Merdivenin sonuna geldiğinde yavaşladı otelci sol tarafı göstererek “burası tuvalet” İnce uzun koridoru cılız şekilde aydınlatan lambanın loşluğunda, kapıları açık sağlı sollu birkaç oda gözüküyordu, horlama sesleri arasında yerde ve somyalarda insanların yattığı seçilebiliyordu.

En dipteki odanın kapısında durdular, odanın insan ve nem kokan ağır kokusunu içine çekmekten kaçınan tavırlarıyla uzaktan yatacağı yeri işaret eden otelcinin, ışığı yakmaması talimatıyla birlikte fazlaca gürültü çıkarmamasını da istemişti.

Koridordan sızan ve sokak lambasının desteklediği seçilebilir karanlıkta, yatağa oturduğunda somyanın gıcırdayan yayları otelcinin ne demek istediğini de kanıtlamış oluyordu. Bir kişi yerde iki kişi de somya yatakta yatıyordu. Yerde yatan sırtını dönmüş, başının altına sıkıştırdığı yamalı giysisiyle birlikte, hemen yanı başında bir çift protez dişi, güvene almanın kıvrılmasıyla cenin pozisyonunda yatıyordu, ölümüne yaklaşmış kırkayak gibi yusyuvarlak olmuş bedeninden hırlayan boğuk uyku sesi duyuluyordu. Ak saçlarından yaşlıca bir insan olduğu anlaşılıyordu. Burası bir otel odasından ziyade işe yaramaz eşyaların atıldığı karsambayı andırıyordu. Çocukluk yıllarında Kayseri’de babasıyla gittiği bir han odasını hatırlatıyordu. İlk defa orada görmüştü yerde dizi dizi yatan insanların yaşama tutunmak için sürünmeleri gerektiğini. Bir akrabanın bıraktığı çömlek peyniri emanetini almaya gittiklerinde fark etmişti o insanların değersizliğini, sıradan olmanın ekabirler gözünde anlamı ve değerinin olmadığını.

Üzülmüştü oradaki insanlara çocuksu duygularla, şimdi ise o insanlardan biri olabilmenin zorluğunu yaşıyordu.

Sessizce pijamalarını giyinip, çantasını hemen başının üzerine koydu, sertleşmiş nem kokan yastığı desteklemek için. Kararını vermişti, kesinlikle burası “Kader Otel”olmalıydı. Ve ilk defa kendisini de bir köşeye atılmış, değersiz hissetti bu genç yaşında.

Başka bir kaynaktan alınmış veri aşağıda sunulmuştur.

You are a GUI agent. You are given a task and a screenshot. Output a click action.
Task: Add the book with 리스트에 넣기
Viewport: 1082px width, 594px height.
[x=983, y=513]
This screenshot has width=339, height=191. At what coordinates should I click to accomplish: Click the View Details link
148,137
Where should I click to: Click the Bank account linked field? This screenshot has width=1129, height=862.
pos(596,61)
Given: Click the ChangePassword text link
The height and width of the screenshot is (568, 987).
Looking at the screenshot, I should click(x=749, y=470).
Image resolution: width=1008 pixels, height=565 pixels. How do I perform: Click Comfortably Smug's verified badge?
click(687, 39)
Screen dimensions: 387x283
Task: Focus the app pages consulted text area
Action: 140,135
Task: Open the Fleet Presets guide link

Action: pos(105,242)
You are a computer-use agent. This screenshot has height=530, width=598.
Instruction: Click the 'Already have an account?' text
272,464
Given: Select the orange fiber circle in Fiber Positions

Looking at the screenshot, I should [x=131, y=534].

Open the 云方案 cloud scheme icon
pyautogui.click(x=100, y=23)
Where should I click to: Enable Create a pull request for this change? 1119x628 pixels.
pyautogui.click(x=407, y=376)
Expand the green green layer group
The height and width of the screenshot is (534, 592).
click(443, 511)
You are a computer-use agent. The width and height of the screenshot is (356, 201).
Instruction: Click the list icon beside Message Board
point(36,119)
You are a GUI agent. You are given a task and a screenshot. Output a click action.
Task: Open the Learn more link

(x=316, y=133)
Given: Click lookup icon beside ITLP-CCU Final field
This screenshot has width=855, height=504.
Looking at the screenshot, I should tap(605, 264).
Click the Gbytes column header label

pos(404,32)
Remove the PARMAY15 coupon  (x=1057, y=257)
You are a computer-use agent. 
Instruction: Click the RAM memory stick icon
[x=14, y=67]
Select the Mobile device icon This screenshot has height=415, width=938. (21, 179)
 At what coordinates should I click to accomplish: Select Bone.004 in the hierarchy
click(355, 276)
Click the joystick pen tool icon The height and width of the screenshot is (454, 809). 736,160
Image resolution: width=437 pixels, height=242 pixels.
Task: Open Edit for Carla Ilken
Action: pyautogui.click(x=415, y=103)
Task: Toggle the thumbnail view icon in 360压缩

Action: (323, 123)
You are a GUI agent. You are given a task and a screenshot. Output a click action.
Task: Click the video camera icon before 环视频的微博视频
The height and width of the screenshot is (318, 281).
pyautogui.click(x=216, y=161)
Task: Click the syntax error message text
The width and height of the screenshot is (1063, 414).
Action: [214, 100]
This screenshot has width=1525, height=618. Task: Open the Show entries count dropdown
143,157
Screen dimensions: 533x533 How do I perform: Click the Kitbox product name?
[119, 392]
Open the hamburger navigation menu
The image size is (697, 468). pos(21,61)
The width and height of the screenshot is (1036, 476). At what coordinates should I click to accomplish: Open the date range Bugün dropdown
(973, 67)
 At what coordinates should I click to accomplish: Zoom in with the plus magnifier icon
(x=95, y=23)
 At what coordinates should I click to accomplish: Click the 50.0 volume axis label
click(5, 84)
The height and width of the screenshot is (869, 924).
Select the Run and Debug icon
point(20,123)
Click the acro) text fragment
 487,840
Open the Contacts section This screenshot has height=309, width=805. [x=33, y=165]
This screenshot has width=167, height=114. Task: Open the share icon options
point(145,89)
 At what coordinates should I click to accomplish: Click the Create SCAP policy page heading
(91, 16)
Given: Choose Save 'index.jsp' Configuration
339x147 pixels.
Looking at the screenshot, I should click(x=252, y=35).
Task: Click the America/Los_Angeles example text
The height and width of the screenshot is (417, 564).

Yaşamın isteklerini karşılamak için mi getirilmişti dünyaya, bir ihtiyaç mıydı kendisi Tanrı için… Yaşamın kendisi; Tanrı denilen yüce varlık olabilir miydi? Bu kadar “ego” çok fazla çok ağır olurdu.

Ya toplum…

Kendi doğrularını kendi zihinlerinde besleyerek geleceği tasarlayanlar, benim adıma doğru kararları alabilirler mi? Ürettikleri düşüncelerle bizleri formelize edenler daha ilk baştan bizi hastalıklı yapmıyor mu? Pompaladığınız bilgilerle, kendi gerçeklerine gebe kalmamızı isteyenler, üretilecek bir ürün olarak mı görüyorlardı, doğurtulacak toplumun yararcılarıydı bunu her zaman. Üretilen her ne ise bilinç zehirlenmesi ya da bilinç aldatmacasına tutsaklıyorlar daha ilk baştan bizi. Beden köleliğinden bilgi köleliğine giden bir yolculuğa mı çıkmıştı…lanet olası.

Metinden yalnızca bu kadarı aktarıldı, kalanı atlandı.